Renter’s insurance exceptions
Renting has been on the rise for many years now. The American dream may have everything to dowith home ownership, but the current economy favors renting and people should understand what it takes to be a smart renter and how the lifestyle can be improved.
One of the simplest ways to do so is to make sure your possessions are insured. However, know that not everything you own can be insured through a renter’s insurance policy.
- Natural disasters – flooding is a very common natural disaster that occurs throughout the country, yet renter’s insurance won’t be of any use if your belongings are washed away by a flood. This type of peril is only covered by flood insurance. There is another catch through—the policy has a waiting period of up to 30 days to become effective. There are a few exceptions, determined on a case-by-case basis review of those impacted by flood. These include properties affected by flooding on federal land; instances where the flooding is caused, or exacerbated by, post-wildfire conditions on federal land; and where flood insurance was purchased no later than 60 days after the wildfire containment date. Sinkholes and earthquakes also need a separate policy.

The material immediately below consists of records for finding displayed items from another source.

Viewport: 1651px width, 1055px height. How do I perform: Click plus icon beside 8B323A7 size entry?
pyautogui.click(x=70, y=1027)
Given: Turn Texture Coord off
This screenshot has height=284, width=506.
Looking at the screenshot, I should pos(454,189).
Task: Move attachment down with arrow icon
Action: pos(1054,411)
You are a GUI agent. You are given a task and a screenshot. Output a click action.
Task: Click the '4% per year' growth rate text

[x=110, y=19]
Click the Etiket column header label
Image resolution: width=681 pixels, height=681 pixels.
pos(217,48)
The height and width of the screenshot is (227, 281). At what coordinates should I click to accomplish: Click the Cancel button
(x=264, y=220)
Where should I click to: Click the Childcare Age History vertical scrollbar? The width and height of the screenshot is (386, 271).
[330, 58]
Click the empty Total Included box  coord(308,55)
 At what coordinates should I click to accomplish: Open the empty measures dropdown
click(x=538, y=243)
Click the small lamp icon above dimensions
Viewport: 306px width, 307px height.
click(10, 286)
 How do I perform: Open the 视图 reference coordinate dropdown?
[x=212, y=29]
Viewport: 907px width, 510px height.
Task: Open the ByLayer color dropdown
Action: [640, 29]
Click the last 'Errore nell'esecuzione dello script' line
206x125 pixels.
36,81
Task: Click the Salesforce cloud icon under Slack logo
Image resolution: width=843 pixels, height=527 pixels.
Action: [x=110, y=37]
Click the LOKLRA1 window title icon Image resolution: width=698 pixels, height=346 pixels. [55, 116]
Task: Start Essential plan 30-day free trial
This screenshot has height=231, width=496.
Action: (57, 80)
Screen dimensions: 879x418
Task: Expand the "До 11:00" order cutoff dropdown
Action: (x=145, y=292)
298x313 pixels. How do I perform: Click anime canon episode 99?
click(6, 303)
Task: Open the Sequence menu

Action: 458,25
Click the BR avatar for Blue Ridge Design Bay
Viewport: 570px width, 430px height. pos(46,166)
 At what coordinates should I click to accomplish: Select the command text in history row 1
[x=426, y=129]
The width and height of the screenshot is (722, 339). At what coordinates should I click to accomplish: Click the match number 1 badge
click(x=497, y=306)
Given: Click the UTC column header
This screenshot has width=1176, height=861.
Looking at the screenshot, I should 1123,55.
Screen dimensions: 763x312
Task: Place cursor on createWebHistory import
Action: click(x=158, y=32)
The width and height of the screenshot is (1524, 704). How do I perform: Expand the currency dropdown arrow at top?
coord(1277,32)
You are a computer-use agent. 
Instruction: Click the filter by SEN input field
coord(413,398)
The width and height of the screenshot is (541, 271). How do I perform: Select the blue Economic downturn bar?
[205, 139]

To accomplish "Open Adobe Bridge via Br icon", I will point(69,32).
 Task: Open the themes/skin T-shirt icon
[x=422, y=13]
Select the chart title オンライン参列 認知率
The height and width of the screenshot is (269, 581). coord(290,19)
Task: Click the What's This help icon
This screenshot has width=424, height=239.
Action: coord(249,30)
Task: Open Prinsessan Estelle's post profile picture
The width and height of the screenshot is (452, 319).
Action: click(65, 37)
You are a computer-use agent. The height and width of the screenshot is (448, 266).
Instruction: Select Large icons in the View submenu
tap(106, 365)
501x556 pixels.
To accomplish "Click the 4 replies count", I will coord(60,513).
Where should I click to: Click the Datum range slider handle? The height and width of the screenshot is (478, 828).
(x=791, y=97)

- Your roommate’s items – your renter’s insurance will not cover your roommate’s belongings. Despite the fact that you live together, unless both your names appear on the policy, only your items will be protected by renter’s insurance. typically, you can share a policy with your roommate, but not always. Make sure you research thoroughly before making such a decision. More details here.
- Faulty property management – this is one of the most common renter’s insurance claims, but in fact this policy won’t offer any kind of protection. If faulty plumbing is what led to a leak that soaked your furniture, your insurance policy won’t help you cover the cost of replacing that furniture. This also applies to faulty wiring that causes an electrical fire.
- Expensive stuff – if you own expensive jewelry, sports equipment, artwork or collectibles, a basic policy won’t cover them. In this case, you should purchase a separate insurance policy. Pro tip: have them appraised by a professional.
- Cars, electric bikes and the like – if your possessions disappear from inside your car, renter’s insurance has your back. But if your car itself disappears, or you find it damaged, renter’s insurance is powerless. In fact, the policy doesn’t cover any motor vehicles (thus including electric bikes and scooters, too), that’s what auto insurance is for.
- Undocumented items – you must prove you own your items and their value if you wish to add them to the policy. Make sure you keep receipt of the stuff you really care about more, and make a photo inventory of everything. The best way to keep this inventory safe is in the cloud.
- Damages to the structure of the building – renter’s insurance covers your belongings, not the physical building that holds your belongings. That part falls under your landlord’s responsibility and his homeowner’s insurance.